それは雨の日の夕方だった。
その頃、昼は学校、夜は仕事といった生活を繰り返していた俺は、3日間邸に戻らずマンションで寝泊まりしていた。
その日の朝、二日ぶりに牧野の声を聞いた。
「道明寺、今日もそっちに泊まるの?」
「ああ。たぶん。」
「タマさんが、ちゃんと食事とってるのかって心配してたよ。」
「飯を食ってる暇もねーよ。
西田がなんとか手配してくれてるから心配すんなっ。」
「…………うん。わかった。じゃ、またね。」
いつもと変わりない会話をした俺たち。
そして昼過ぎ、今にも大粒の雨が降りだしてきそうな薄暗い天気の中、授業を終えて一旦マンションに戻り着替えてから、社に顔を出そうとしていた俺に、大学の校内で女が声をかけてきた。
いつも同じ講義を受けていて、自然と顔見知りになったその女は、周りのやつらとは違って、俺を道明寺HDの御曹司として見るのではなく、ごく自然に接してくる数少ないやつだった。
俺も徐々に打ち解けて、おのずと一緒にいる時間も増え、この日も次のゼミの話をしているうちに、俺のマンションまで歩いて来ちまってた。
その時、何のイタズラか空から大粒の雨が降り始め、傘を持っていない俺らは、自然な流れで俺の部屋に駆け込んだ。
今思えば、俺にしては軽率な行動だった。
そして、最悪のタイミングだった。
雨に打たれ駆け込んだマンションの玄関。
外から雨音が流れる中、女が俺に抱きついてきた。
雨で濡れたシャツは肌にぴったりと張り付いて、抱き付いてくる女の体のラインをいやでも感じとる。
「なんだよっ。」
「フフ……雨で濡れて寒いんだもん。温めてよ。」
「……タオル、持ってくる。」
「ううん。いらない。
こうしてくっついていれば温かいから。」
「…………。」
なにも言わない俺の態度を肯定ととった女は、俺に合わせるように背伸びをし、ゆっくりと俺の唇に自分の唇を押しあててきた。

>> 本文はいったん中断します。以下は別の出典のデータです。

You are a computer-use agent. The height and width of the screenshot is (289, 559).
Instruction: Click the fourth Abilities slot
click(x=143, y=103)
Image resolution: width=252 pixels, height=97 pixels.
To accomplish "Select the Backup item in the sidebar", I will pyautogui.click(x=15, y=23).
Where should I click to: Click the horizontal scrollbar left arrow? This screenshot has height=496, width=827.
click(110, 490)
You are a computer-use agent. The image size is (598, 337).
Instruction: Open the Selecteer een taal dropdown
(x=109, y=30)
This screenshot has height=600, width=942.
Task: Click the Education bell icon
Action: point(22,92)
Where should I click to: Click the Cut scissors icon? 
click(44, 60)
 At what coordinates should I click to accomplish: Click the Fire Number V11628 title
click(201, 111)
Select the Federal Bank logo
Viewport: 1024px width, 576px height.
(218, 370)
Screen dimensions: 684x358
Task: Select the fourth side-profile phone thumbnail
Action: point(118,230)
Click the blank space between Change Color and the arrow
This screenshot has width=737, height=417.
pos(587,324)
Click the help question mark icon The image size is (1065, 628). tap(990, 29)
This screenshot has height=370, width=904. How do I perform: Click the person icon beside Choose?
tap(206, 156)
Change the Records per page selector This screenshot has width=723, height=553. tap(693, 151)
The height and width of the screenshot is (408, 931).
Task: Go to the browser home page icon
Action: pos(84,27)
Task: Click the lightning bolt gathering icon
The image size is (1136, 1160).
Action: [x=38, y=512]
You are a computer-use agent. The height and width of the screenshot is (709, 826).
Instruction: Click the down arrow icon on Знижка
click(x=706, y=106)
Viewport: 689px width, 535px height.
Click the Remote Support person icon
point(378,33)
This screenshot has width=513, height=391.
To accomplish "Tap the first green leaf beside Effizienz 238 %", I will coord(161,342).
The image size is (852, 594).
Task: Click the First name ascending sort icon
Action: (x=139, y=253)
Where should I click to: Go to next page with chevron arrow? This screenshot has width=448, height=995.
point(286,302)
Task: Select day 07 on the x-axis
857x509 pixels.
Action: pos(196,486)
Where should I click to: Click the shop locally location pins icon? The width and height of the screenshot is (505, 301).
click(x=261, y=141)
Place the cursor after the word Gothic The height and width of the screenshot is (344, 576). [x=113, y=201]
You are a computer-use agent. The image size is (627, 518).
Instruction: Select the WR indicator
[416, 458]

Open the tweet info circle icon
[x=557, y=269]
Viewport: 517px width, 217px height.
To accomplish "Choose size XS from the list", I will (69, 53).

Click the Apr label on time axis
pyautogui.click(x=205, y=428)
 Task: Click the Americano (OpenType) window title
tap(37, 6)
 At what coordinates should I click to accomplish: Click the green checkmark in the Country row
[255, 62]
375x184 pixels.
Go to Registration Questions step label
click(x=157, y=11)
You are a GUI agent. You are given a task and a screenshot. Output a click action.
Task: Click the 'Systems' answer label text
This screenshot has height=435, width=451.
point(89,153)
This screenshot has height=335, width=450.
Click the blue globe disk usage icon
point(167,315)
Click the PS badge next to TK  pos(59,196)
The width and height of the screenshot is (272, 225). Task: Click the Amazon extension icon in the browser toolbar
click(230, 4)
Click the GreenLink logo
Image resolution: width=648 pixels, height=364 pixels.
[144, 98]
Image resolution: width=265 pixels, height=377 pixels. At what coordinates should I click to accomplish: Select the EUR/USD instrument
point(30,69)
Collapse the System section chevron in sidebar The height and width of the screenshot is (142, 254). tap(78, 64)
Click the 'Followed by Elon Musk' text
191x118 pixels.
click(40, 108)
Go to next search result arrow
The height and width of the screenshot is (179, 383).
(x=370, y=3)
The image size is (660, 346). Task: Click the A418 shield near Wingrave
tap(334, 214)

連日の徹夜の仕事と、朝から続く軽い頭痛で思考が鈍っている。
押し当てるだけのキスをしながらも、俺は考えていた。
牧野とは全然ちげぇ。
あいつのはもっとあったかくて、少し薄い唇だ。
そして、俺がキスを深くすると、いつもその薄い唇を少しだけ開き、俺を受け入れてくれる。
目をつぶりながら牧野のことを考える。
そうしているうちに、女が俺の首に手を回し、体を密着させてきた。
それで鈍っていた思考が一気に引き戻され、俺は凄い勢いで
女の身体を自分から引き離そうとしたとき、
俺の目の端に、何かが映った。
それは、赤い傘だった。
誰のかは、確認しなくてもわかる。
俺が牧野にプレゼントしたものだから。
そして、その横にきちんと揃えられたちっせー靴。
俺は女の体を自分から引き離しながら、背中に冷たいものが走るのを感じた。
リビングにつながる扉に視線を向けると、細く開いているのがわかる。
俺は靴を脱ぐのも忘れて、その扉に向かい震える手で開けると、
キッチンの冷蔵庫の前で、俯いて立ち尽くす牧野がいた。
「牧野っ!」
「…………ごめん。」
おまえが謝る必要はどこにもねぇのに、俺を見て申し訳なさそうに謝るこいつ。
「タマさんから、これ預かってきたから。」
そう言って、小さな容器をいくつか指差す牧野。
中はよく見えねぇけど、食事を心配してたから何かのおかずなんだろう。
「牧野っ」
俺がその先の言葉を言い出す前に、
「勝手に入ってごめん。」
そう言って、俺の横を通り抜け、玄関へと向かった牧野は、そこに立つ女を見て一瞬立ち止まったが、すぐに動きだし靴を履いた。
そして、ドアノブに手をかけたまま
「道明寺……タオル渡してあげて。」
そう俺に言ったあと、
…………静かにドアが閉じられた。